The farm bill, which is updated every five years, is the nation’s biggest piece of agricultural legislation. The bill covers everything ag: commodities pricing, crop insurance, nutrition, conservation, and trade are just a few of the twelve titles in the most recent farm bill—the Agricultural Act, which finally passed in 2014. The farm bill isn’t due for an update until 2018, but legislators already have begun planning ahead.

Sen. Stabenow (D-MI), the ranking member of the Senate Committee on Agriculture, recently introduced the Urban Agriculture Act of 2016, which contains ideas and provisions she hopes will be incorporated into the next farm bill. While her proposal is presented as a solo bill, she said, “This is a bill to start the conversation and create the broad support [that] I think we will have in including urban farming as part of the next farm bill.”

Benefits of Urban Farming

While cities aren’t generally thought of for their food production, urban agriculture is a growing movement in many areas. Growing food in urban areas can provide health and environmental benefits, as well as community enrichment. Rebecca Salminen Witt, President of The Greening of Detroit, an urban ag group, said the program, “…provides a broad menu of training and employment opportunities for Detroit residents interested in planting trees, growing food, and transforming the vacant land in our city. Every summer we employ more than 180 Detroit Public School students. They water trees, plant and harvest crops, clean up neighborhoods and parks, and learn about careers in agriculture, forestry, and environmental science.”

There is a strong push for urban agriculture in cities like Detroit, in Stabenow’s home state of Michigan. Cities that have vacant lots can convert this available land into a productive use. This can help alleviate food deserts, which are common in many urban areas. “Food desert” describes an area where residents have little or no access to fresh, healthy foods—in many urban areas, residents may have only convenience stores nearby, which sell much more processed food than fresh, whole foods.

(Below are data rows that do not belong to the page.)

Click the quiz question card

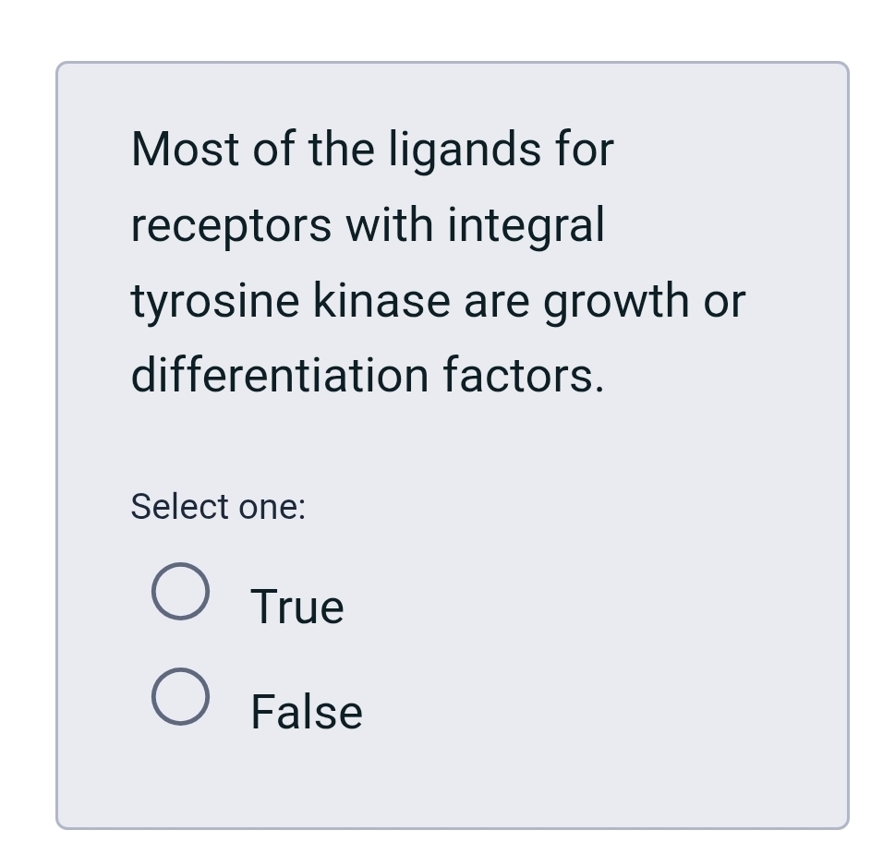tap(452, 443)
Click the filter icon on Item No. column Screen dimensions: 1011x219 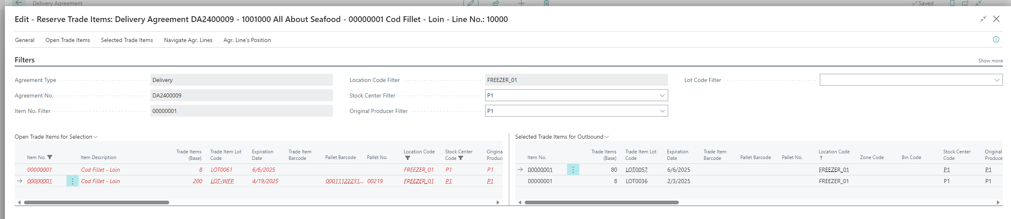50,157
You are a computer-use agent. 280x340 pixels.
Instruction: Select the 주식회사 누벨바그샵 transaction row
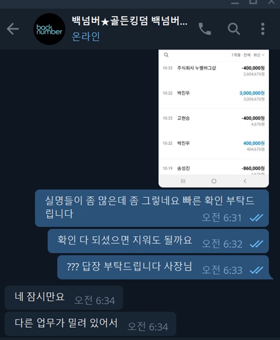click(214, 71)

“As we rethink how we provide food in an environmentally sustainable way for an increasingly urban population, urban agriculture is an important component,” said Malik Yakini, Executive Director of the Detroit Black Community Food Security Network. “Growing food closer to centers of population-density not only provides people with fresher, more nutrient-rich foods but also reduces the carbon released into the atmosphere by transporting food long distances. Finally, urban agriculture, and the associated businesses needed to support it, helps local economies to thrive.”

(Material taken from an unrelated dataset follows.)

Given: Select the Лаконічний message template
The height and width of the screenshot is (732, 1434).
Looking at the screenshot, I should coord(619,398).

Goals of the Urban Agriculture Act

Stabenow’s act would provide more federal resources for urban agriculture. Proposals include creating a U.S. Department of Agriculture (USDA) office dedicated to urban farming, providing USDA loans to urban farmers, and risk management and insurance that is unique to the needs of urban areas. The bill also would increase research funding for urban ag and allow for urban-based farm cooperatives.

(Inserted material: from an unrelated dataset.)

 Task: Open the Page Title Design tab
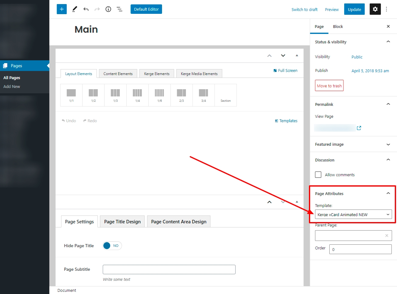click(122, 221)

Healthy foods and environment are another focus. The bill promotes community gardens that provide fresh produce to local residents, as well as incentivizing urban farmers to grow and provide healthy food in a sustainable way. It also includes money for soil remediation, as the soil in some urban areas is contaminated and unfit for growing food.

While some argue that USDA funding is already stretched too thin, Stabenow argues that excluding urban farmers is not the way to relieve funding concerns. Stabenow said, “If we are stretched on loans… we need to look at that in total and be making sure that enough resources are there in total.”

The proposed legislation has received support from national farming groups, as well as many groups based in Detroit. The National Farmers Union (NFU) and the American Farm Bureau Federation (AFBF) are two major national groups that have voiced support. AFBF President Zippy Duvall said his organization, “believes this legislation will build a stronger bond among all farmers—rural, suburban, and urban.”